EXCERPTED PASSAGE section start
One of the most emotive elements in the whole film is Joe Hisaishi’s soundtrack. Practically a staple of the Studio, Hisaishi’s scores rarely, if ever, miss the mark, but the playful tones and powerful composition really invoke the childish wonder that the film is capturing. There’s two iconic songs that you’ll be humming long after the film ends, one is a more traditional Ghibli song, with its awe-inspiring orchestral feeling, while the other is a noticeably bouncy and playful song that plays in over the opening credits, and during the moments of pure joy in the film. The range and scope of emotions that Hisaishi is able to draw out from his music, and how perfectly it meshes with visuals of the film.
Overall this is a film that holds a rare position in my mind, in that I would be shocked if someone completely did not like this film, but I also completely understand why people wouldn’t rate it as highly as I do. The pacing and lack of a consistent conflict could turn a lot of people away, but on the flip side, the pure joy and emotion that you feel watching these two children is enough to melt even the coldest of hearts. The film moves from joy and happiness, to scary and sadness almost seamlessly, emulating the real-life trials and tribulations these girls experience in such a short time, while merging it with the beautiful fantastical elements and iconography that Ghibli are known for.
EXCERPTED PASSAGE section end
DATA EXTRACT section start
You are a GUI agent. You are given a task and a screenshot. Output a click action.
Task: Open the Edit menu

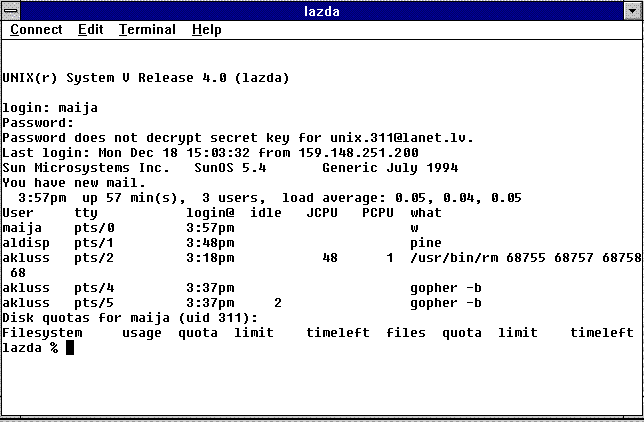(x=91, y=30)
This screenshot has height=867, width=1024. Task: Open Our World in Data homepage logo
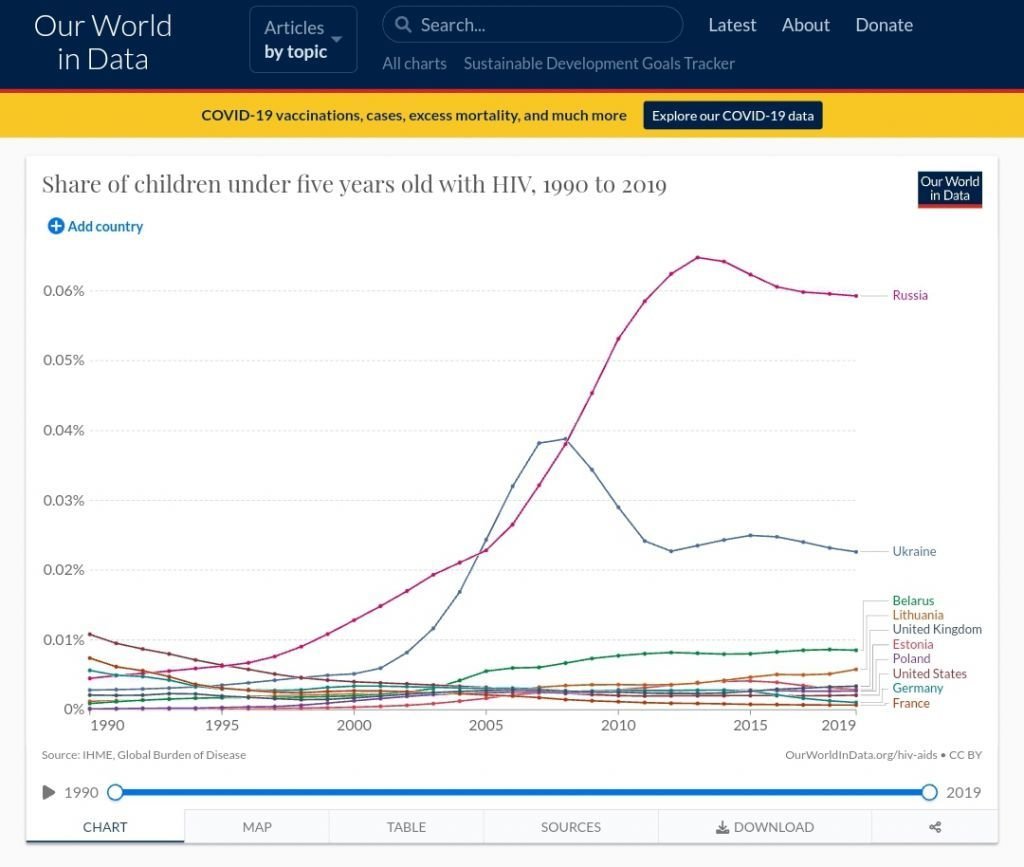point(103,42)
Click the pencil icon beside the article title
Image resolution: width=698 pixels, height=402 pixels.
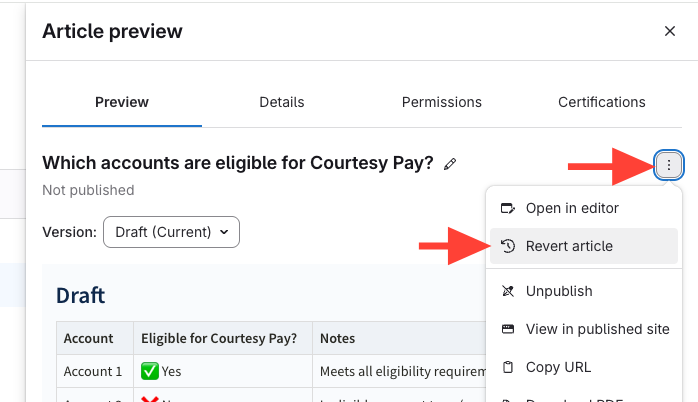[x=450, y=164]
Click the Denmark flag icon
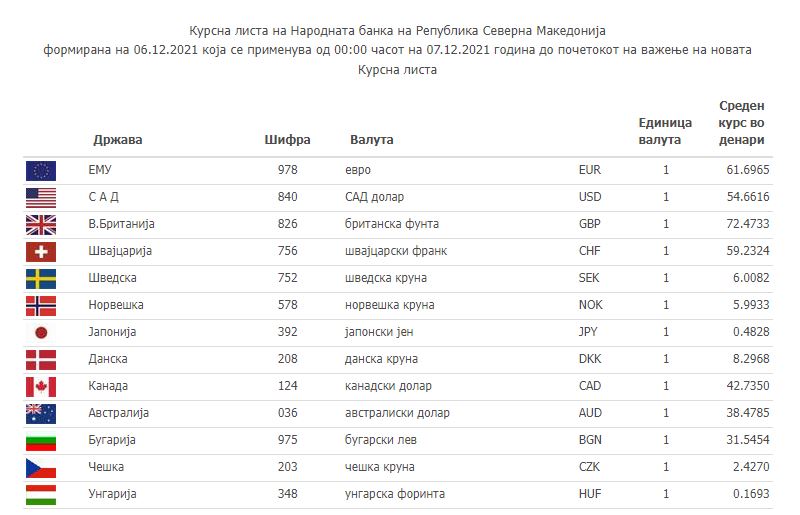This screenshot has height=515, width=800. pos(41,360)

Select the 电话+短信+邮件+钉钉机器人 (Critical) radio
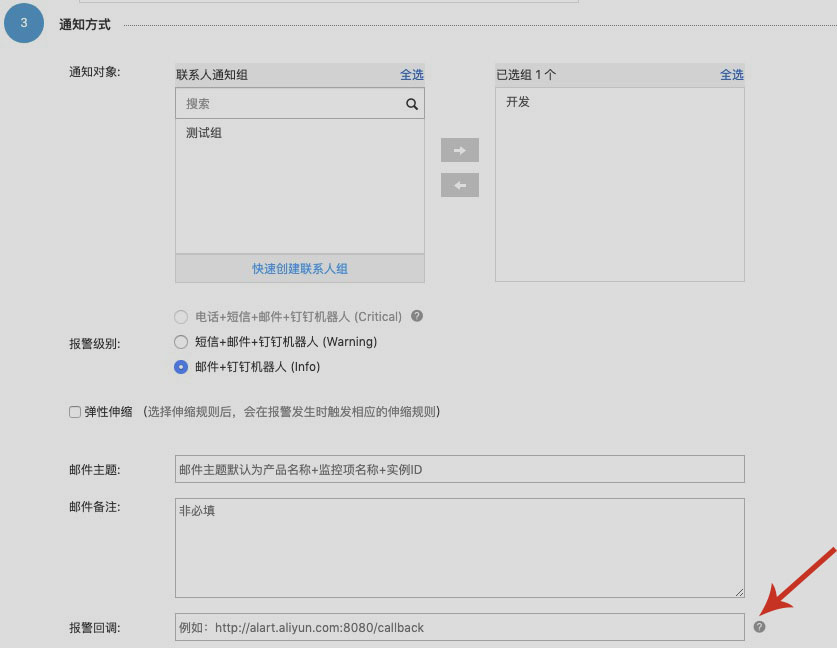point(181,317)
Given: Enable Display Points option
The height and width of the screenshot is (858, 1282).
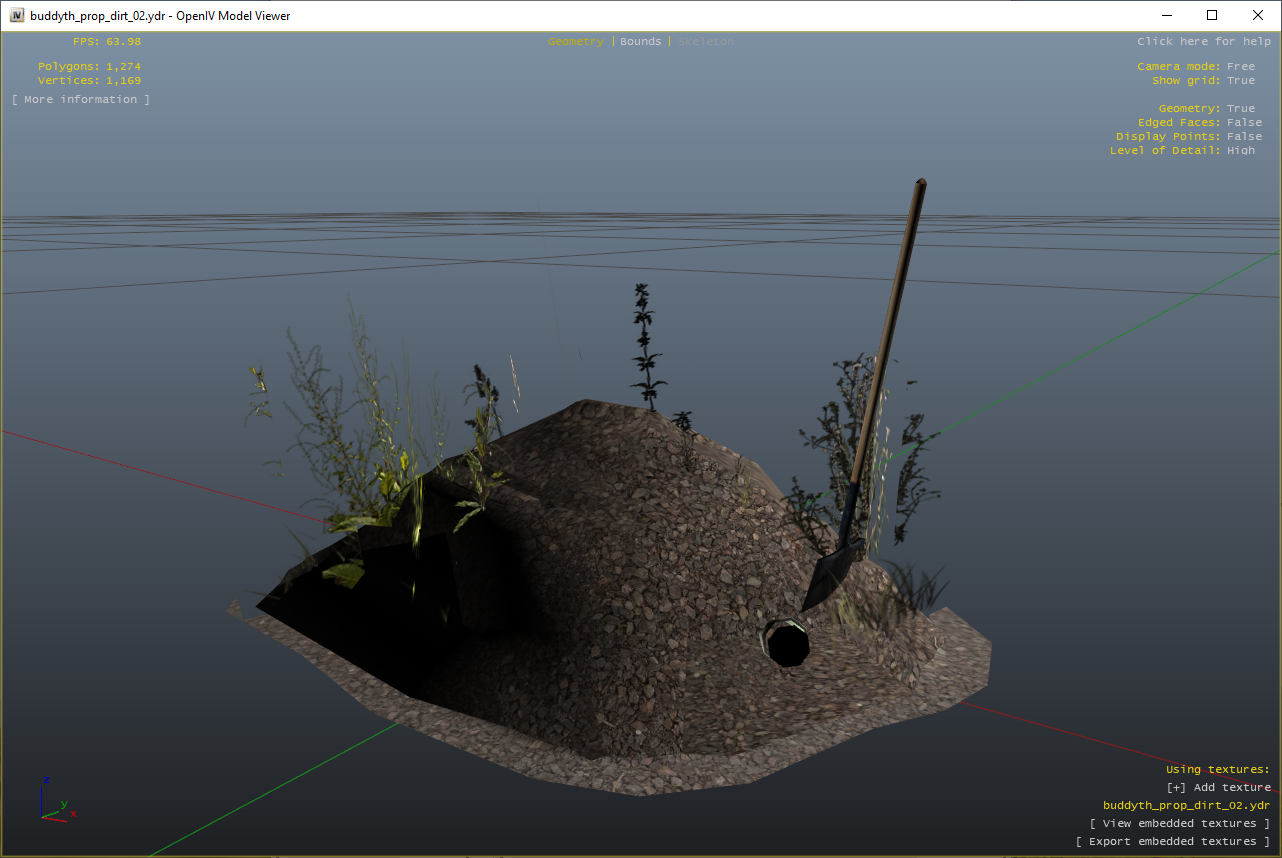Looking at the screenshot, I should pos(1244,137).
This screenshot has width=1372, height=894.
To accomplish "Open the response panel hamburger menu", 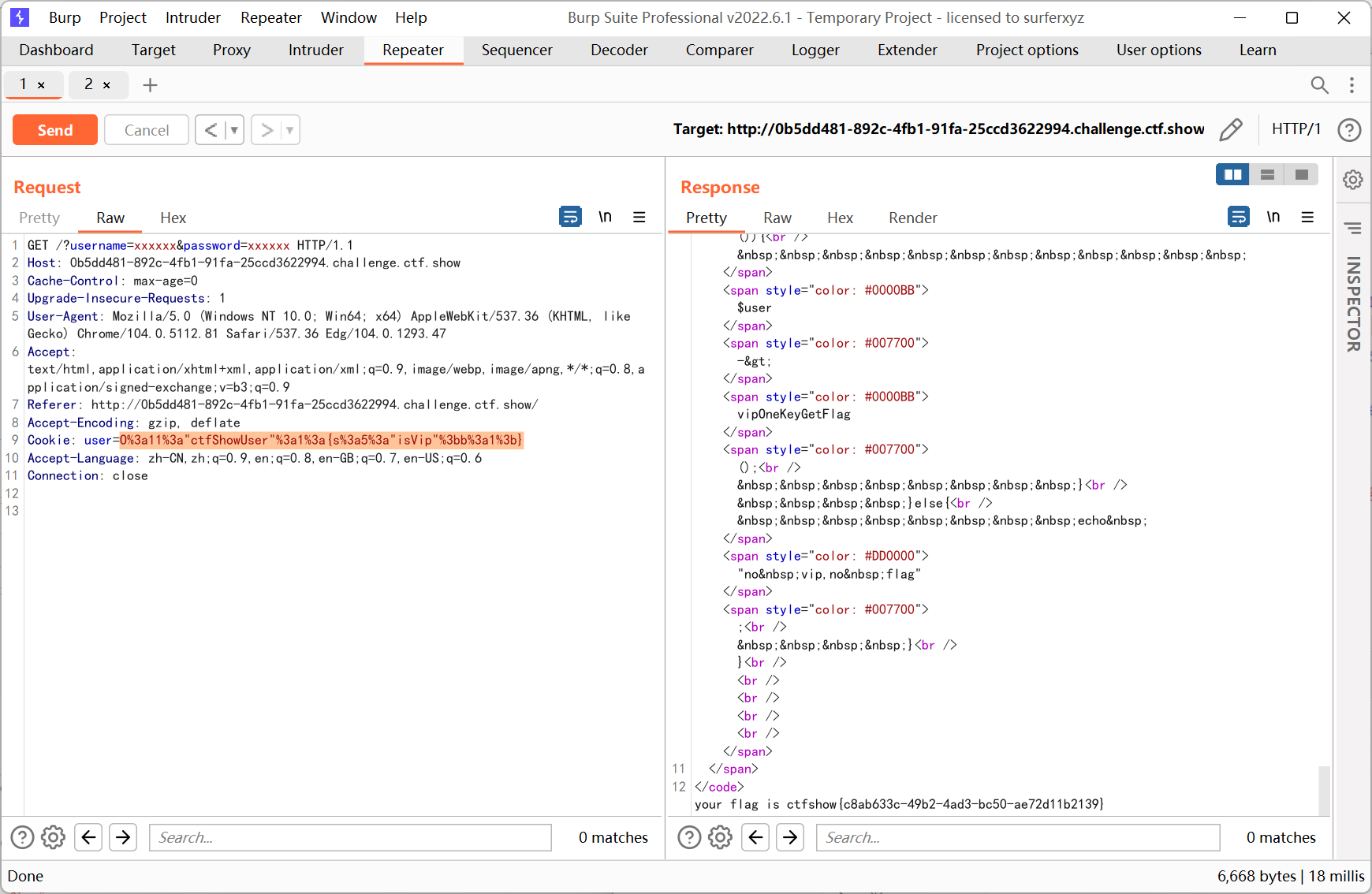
DATA EXTRACT section end
▸ **TASK**: Copy out everything in the film review from "One of the most" down to "of the film.", word for word. These rows are separate material and have no connection to the film review.

▸ **TASK RESPONSE**:
One of the most emotive elements in the whole film is Joe Hisaishi’s soundtrack. Practically a staple of the Studio, Hisaishi’s scores rarely, if ever, miss the mark, but the playful tones and powerful composition really invoke the childish wonder that the film is capturing. There’s two iconic songs that you’ll be humming long after the film ends, one is a more traditional Ghibli song, with its awe-inspiring orchestral feeling, while the other is a noticeably bouncy and playful song that plays in over the opening credits, and during the moments of pure joy in the film. The range and scope of emotions that Hisaishi is able to draw out from his music, and how perfectly it meshes with visuals of the film.